Tuesday, January 29, 2013

People Are Needy. People are Gifted.

One of the hazards of visiting people in the hospital, in nursing homes, and while they are grieving is coming to regard people as the sum total of their needs and deficiencies.

I visit people when they can't get out of bed.  I visit people when they are numb with grief.  I visit people when they have forgotten who they are, or when their hands tremble, or when all they can swallow is the tiniest bit of a wafer dipped in wine.  I visit people when they are helpless.  I hold the hands of people who are at the end of their rope, and sometimes it feels like it is my job to tie the knot that they can hang on to.  Or Something.

This is called Pastoral Care.  It is to go and pray for people, to say the words of hope, to give the bread and wine that feeds people, to listen and to keep saying the most important things, "You are sealed by the Holy Spirit and marked by the cross of Christ forever.  God is for you.  Nothing can separate you from God's love."

There's something humbling about this.  I remember going into a hospital room where a parish member really wanted a nurse to take her to the bathroom more than she wanted to talk to me -- at least at that moment.   Whatever it was I have to offer, it sometimes doesn't seem to be nearly enough.

But there's something else as well.  When I go to visit someone in the hospital, or a nursing home, or to plan a funeral, and I call that "pastoral care",  I'm tempted to see myself as the giver and the other person as the "needy person", and it's so much more complicated than that.

I also will go out to coffee with a church member, just to get to know them better, to hear some of their stories, to find out what they are passionate about, to learn about their family or their work.  I once got to hear a story from a woman who broke up a schoolyard fight when she was ten, and knew, right away, that this was her vocation.  Recently someone else called me and said she wanted to get together so she could figure out what she could offer to her church, now that she was retired.

I'm beginning to think that this is pastoral care too, and that pastoral care that focuses exclusively on people's neediness is not as helpful as it seems.  Instead of just praying for people, maybe good 'pastoral care' will pray with people;  instead of seeing myself as giver and the other as 'receiver', maybe good pastoral care will see us as partners, with gifts to offer each other, with ministry to do together, for the sake of the world.

────────

■ **What this exercise asks**
a – In the post on pastoral care, why does the writer find the visits humbling?
b – Reproduce word for word the passage of the post on pastoral care that begins with the words containing "But there's something" and ends with "complicated than that.".
The records that follow have no connection to the blog post on pastoral care.

────────

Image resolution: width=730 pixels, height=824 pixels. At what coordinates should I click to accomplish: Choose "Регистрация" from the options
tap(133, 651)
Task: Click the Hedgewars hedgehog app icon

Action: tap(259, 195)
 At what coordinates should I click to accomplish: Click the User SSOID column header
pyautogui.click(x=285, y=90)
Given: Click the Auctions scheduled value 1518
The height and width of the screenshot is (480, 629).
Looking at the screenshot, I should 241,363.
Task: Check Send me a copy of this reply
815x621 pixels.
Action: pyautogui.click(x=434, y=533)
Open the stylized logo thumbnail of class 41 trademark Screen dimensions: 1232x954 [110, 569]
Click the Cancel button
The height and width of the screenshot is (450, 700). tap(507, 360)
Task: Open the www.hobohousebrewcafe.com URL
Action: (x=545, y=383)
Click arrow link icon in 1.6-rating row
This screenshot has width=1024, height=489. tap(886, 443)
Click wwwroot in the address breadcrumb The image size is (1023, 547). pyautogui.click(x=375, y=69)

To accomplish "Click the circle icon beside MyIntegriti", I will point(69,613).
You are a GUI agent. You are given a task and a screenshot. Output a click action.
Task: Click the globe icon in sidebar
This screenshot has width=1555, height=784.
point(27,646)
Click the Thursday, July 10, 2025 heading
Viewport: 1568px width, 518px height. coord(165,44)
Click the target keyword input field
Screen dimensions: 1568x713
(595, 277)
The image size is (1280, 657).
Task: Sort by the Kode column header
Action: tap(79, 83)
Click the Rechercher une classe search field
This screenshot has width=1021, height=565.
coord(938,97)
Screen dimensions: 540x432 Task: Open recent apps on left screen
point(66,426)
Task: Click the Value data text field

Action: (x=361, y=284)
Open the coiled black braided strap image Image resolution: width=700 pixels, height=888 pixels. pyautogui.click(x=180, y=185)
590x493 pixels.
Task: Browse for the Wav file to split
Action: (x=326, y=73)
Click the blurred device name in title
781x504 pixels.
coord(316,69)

────────

■ **Answer list**
a – The writer finds them humbling because whatever the writer has to offer sometimes doesn't seem to be nearly enough. One example is a hospital visit where a parish member wanted a nurse to take her to the bathroom more than she wanted to talk with the writer.

b –
But there's something else as well.  When I go to visit someone in the hospital, or a nursing home, or to plan a funeral, and I call that "pastoral care",  I'm tempted to see myself as the giver and the other person as the "needy person", and it's so much more complicated than that.